Here are two pictures of me. The first I took for my social media profiles; the second I took just to show my friends my new haircut. Yes, I'm wearing a Mickey Mouse onesie. Like a mature fucking adult. 















I'd say that my most distinguishing features are my small nose and my squinty eyes. Unlike most, I'd say that I show a lot more emotion through my mouth than I do through my eyes. In fact, I have difficulty 'smiling with my eyes,' as models and performers would put it. I'm always smirking, grinning, frowning, or doing something with my mouth.


----------



## Catallena

well now that I'm here already I'll just haunt you all with my old profile pic mwahaha


----------



## Remcy

Siouxsie said:


> Oh look it's my eyes! :laughing: but you probably should've mentioned me before reposting my pic on another thread tho


Sorry. Forgot how to spell your name mid-post.


----------



## Bishop

ESFPs really do have the best eyes. (In my expert non-humble opinion)


----------



## Bishop

johnnyyukon said:


> * *


You know damn well that's not what you normally look like, Wolfman.

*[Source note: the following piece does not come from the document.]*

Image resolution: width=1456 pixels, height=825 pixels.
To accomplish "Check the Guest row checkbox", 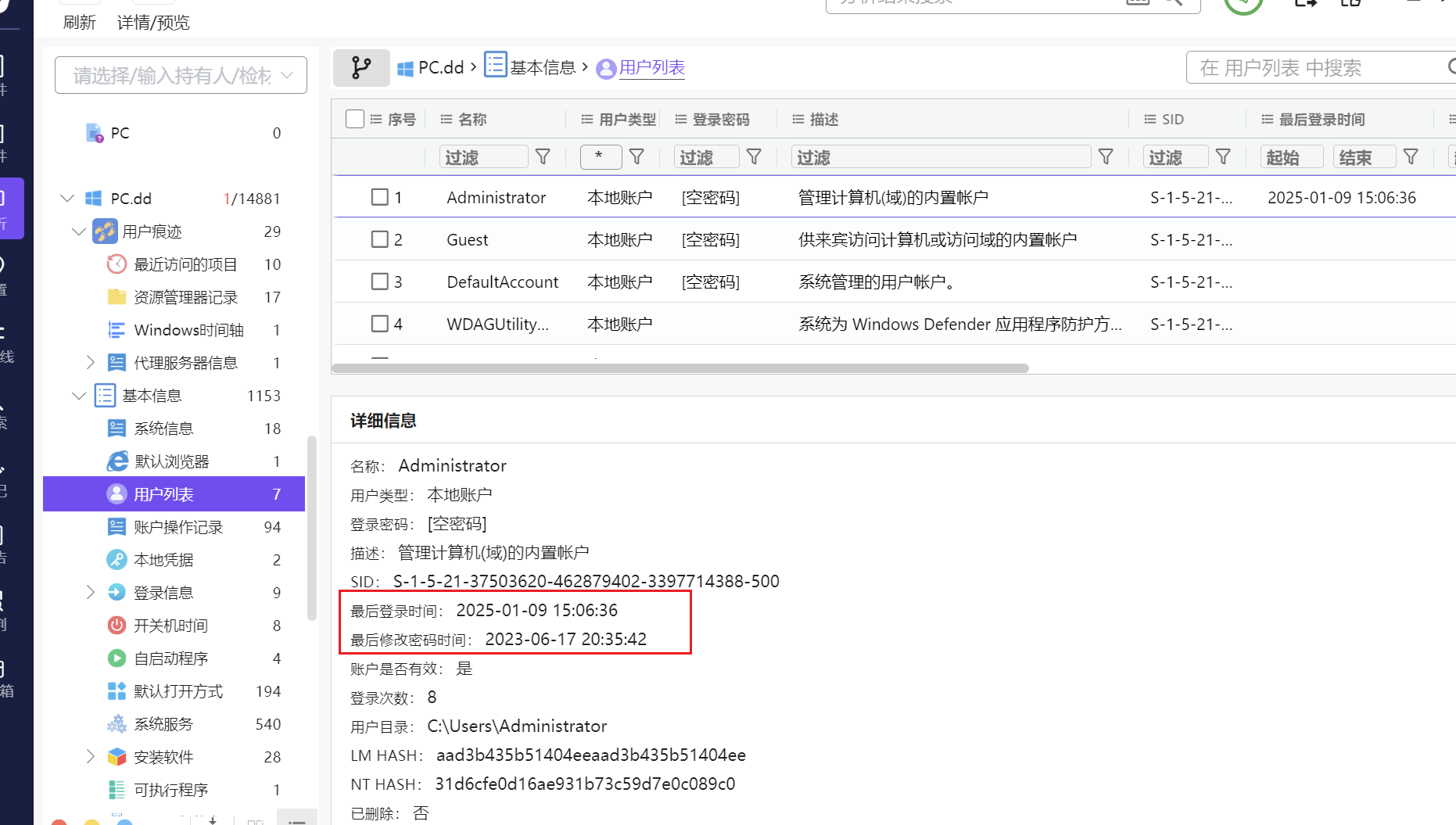I will tap(380, 239).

Show yourself after not shaving for just one day.


* *


----------



## Courtalort

Antipode said:


> I volunteer to hit on you. You're absolutely gorgeous, my dear.


You just think that because you love me. :tongue:


----------



## Scarab

Siouxsie said:


> well now that I'm here already I'll just haunt you all with my old profile pic mwahaha


@ [email protected]


* *




That's a smiley. ö -ö


----------



## Lunaena

INFP, 4w5.

I have noticed NPs tend to have large eyes.


----------



## Catallena

Scarab said:


> @ [email protected]
> 
> 
> * *
> 
> 
> 
> 
> That's a smiley. ö -ö


〜(￣▽￣〜)

(〜￣▽￣)〜


* *




(･ิ∀･ิ)


----------



## Courtalort

Lakin said:


> Here are two pictures of me. The first I took for my social media profiles; the second I took just to show my friends my new haircut. Yes, I'm wearing a Mickey Mouse onesie. Like a mature fucking adult.
> 
> View attachment 267346
> View attachment 267354
> 
> 
> I'd say that my most distinguishing features are my small nose and my squinty eyes. Unlike most, I'd say that I show a lot more emotion through my mouth than I do through my eyes. In fact, I have difficulty 'smiling with my eyes,' as models and performers would put it. I'm always smirking, grinning, frowning, or doing something with my mouth.


From what I have heard...not showing emotion with the eyes is a Fi indicator. 
Fe users will show more emotion and expression all over their face. I smile with my eyes for sure.


----------



## Laylaw

Hi, I'm ISTP. I suck at emotions. Bye.


----------



## Lakin

CourtneyJD said:


> From what I have heard...not showing emotion with the eyes is a Fi indicator.
> Fe users will show more emotion and expression all over their face. I smile with my eyes for sure.


I've never thought about that before, but that actually makes a lot of sense. My INFJ friend has really smiley eyes.


----------



## shameless

View attachment 268002


----------



## perpetuallyreticent

Cinnamon83 said:


> View attachment 268002


You look like someone I wouldn't want to fuck with. 

I'm getting some Te from you....


----------



## FourLeafCloafer

This is what I look like when someone tells me to 'smile'.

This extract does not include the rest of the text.